Garment Labels
The Challenge: Transcribing garment labels for product copy is a time-intensive, complicated bottleneck that limits how quickly e-commerce organizations can get product description pages (PDP) live.
The Solution: Automated data extraction from a single garment label image, utilizing machine learning (ML) models trained on both standardized and unique label iconography that delivers necessary information in moments.
The amount of variations in garment labels and care labels is pretty impressive. Actually, much more so than initially thought.
As we want to make life easier for our customers, we set out to lighten the workload of data entry and ended up learning a lot along the way. Also, we learned to take better care of our own clothes as a side effect.
Icons are one thing (or many)
In the initial steps of this project, we investigated what care icons exist, and started to work on training a model for these. But it turned out that a lack of enough data, combined with a lot of intricacies, made this a less than straightforward process…
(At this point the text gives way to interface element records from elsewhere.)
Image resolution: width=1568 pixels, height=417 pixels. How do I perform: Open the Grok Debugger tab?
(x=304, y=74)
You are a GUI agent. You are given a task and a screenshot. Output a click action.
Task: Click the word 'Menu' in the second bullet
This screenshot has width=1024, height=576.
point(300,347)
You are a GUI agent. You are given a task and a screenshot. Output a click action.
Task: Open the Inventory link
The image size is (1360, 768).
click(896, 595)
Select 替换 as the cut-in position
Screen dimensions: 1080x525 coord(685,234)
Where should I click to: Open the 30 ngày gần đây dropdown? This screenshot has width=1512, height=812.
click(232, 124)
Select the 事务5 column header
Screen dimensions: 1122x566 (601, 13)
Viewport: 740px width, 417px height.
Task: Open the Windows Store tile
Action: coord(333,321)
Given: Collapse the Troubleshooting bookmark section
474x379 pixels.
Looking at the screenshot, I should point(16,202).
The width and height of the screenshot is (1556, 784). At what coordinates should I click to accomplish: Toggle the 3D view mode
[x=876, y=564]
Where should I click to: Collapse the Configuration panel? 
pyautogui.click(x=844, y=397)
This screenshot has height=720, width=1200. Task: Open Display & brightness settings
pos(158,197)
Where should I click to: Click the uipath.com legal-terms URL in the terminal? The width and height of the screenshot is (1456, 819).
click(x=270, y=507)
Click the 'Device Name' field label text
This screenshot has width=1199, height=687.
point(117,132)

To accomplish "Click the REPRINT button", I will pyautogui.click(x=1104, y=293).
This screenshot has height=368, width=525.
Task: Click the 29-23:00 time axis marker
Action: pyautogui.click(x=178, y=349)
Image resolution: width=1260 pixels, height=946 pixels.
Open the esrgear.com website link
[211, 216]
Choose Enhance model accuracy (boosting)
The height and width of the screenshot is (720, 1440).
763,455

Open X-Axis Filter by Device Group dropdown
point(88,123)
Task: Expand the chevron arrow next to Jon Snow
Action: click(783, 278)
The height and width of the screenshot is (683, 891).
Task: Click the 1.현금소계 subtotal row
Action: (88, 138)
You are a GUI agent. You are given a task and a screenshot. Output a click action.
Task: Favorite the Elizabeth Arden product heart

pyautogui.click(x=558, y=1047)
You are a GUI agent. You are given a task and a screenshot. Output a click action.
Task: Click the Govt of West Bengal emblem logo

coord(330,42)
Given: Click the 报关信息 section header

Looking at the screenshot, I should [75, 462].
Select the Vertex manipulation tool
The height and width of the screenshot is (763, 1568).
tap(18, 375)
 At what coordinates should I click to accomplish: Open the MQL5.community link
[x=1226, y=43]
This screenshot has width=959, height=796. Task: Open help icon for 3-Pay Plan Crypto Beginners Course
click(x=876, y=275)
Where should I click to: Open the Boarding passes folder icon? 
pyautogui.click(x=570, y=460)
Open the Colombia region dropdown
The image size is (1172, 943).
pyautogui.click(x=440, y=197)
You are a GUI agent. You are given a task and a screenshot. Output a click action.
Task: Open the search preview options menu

A standard is a standard until it is not anymore. For example, there are icons specific to the EU and to the US. Same meaning, different icon. Sometimes a temperature will be displayed in degrees Celcius, and sometimes indicated by dots. Sometimes the same icon, but turned 90 degrees, will have a new meaning, and so the context of the icons will matter endlessly.
What we ended up doing was actually a three-step solution.
- Find the icons in the image of the label
- What kind of icon is it (based on the outside shape), wash, dry, etc.
- Looking at what is inside the icon that we now know is a washing icon, for example, can we find numbers or other details?
Combining these three, we end up with very high precision and a very flexible system! But, it’s not just about the icons…
What about all that text?
When we get to the text parts of the labels, things get even less structured. There are usually a host of languages present, and the data specified in the text can range from just the material composition and country of origin to serial numbers, alternate care instructions, and much more.
So after extracting the data from the text, the interesting part starts. We are structuring everything and figuring out if this is new information or a new language telling us something we already know. Sometimes there will even be care instructions, but written in ways that are not standardized to the icons, which means we have to dive deeper and extract the meaning of the instruction and compare that to what we learned from reading the icons…
JSON output from label scan, ready to populate parameters in Creative Force
All this information is packaged up neatly and returned in JSON format, including the original data, so we can make sure our customers have access to everything they need, and we can feed it into our AI Copywriting tool as additional information when writing copy from product images.